ENTRIES SUPPLIED Block Start
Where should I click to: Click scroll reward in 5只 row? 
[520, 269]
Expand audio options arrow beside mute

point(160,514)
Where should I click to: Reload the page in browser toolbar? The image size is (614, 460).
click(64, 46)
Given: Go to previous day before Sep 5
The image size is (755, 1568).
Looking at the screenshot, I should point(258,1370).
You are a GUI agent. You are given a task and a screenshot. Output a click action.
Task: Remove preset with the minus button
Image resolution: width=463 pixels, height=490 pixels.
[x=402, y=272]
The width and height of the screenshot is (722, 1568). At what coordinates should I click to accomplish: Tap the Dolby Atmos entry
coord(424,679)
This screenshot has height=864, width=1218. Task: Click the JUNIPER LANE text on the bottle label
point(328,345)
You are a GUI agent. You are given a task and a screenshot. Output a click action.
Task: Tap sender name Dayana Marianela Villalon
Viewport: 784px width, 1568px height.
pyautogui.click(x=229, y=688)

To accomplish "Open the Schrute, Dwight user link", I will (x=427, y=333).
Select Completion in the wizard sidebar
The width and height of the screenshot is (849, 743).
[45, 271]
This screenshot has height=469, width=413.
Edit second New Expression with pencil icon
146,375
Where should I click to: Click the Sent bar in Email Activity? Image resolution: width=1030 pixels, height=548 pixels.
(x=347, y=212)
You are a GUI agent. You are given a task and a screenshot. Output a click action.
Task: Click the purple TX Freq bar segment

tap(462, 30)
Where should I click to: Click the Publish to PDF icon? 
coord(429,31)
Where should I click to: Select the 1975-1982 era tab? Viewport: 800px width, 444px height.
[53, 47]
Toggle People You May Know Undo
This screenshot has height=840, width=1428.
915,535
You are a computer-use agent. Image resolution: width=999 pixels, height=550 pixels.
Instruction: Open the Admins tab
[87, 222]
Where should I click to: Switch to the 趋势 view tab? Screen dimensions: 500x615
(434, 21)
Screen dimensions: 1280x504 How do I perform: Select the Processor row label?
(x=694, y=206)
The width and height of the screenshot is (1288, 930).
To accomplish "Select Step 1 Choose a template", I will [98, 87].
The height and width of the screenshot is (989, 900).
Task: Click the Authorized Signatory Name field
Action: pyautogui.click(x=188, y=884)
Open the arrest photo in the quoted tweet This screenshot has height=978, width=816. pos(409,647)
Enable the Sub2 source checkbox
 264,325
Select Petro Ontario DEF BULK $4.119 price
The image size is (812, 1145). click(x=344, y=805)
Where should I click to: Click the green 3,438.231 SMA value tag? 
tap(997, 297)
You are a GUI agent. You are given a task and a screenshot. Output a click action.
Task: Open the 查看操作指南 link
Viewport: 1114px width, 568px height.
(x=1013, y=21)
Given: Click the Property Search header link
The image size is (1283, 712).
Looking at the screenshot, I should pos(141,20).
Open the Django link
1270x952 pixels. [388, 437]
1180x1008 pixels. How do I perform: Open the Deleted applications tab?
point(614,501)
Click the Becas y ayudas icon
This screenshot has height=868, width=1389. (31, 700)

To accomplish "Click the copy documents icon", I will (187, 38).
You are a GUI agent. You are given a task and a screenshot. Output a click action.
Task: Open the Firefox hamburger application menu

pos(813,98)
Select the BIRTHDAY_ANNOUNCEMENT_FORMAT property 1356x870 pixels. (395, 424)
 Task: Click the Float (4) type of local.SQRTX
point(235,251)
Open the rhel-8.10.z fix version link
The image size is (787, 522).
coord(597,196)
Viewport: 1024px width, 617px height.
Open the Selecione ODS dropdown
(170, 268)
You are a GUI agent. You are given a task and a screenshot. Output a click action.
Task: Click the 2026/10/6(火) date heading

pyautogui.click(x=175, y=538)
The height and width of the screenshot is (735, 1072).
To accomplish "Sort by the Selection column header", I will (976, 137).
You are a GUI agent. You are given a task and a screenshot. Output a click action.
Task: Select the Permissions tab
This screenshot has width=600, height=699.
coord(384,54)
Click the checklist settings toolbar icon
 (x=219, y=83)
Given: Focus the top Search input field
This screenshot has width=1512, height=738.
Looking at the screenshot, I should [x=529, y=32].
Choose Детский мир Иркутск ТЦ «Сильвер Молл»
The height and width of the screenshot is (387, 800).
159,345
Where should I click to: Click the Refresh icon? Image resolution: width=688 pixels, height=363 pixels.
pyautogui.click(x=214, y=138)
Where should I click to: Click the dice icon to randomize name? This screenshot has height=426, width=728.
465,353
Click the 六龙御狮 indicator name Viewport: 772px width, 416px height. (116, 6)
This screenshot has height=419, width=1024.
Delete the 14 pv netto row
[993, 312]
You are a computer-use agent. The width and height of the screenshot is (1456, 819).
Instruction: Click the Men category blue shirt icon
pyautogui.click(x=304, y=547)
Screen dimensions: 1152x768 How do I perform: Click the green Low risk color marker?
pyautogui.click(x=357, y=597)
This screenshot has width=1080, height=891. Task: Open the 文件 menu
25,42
ENTRIES SUPPLIED Block End
■ **PROBLEM TO SOLVE**: In the records above, find each line with the word "header" and copy it out.

■ **EXERCISE RESPONSE**:
Given: Click the Property Search header link
To accomplish "Sort by the Selection column header", I will (976, 137).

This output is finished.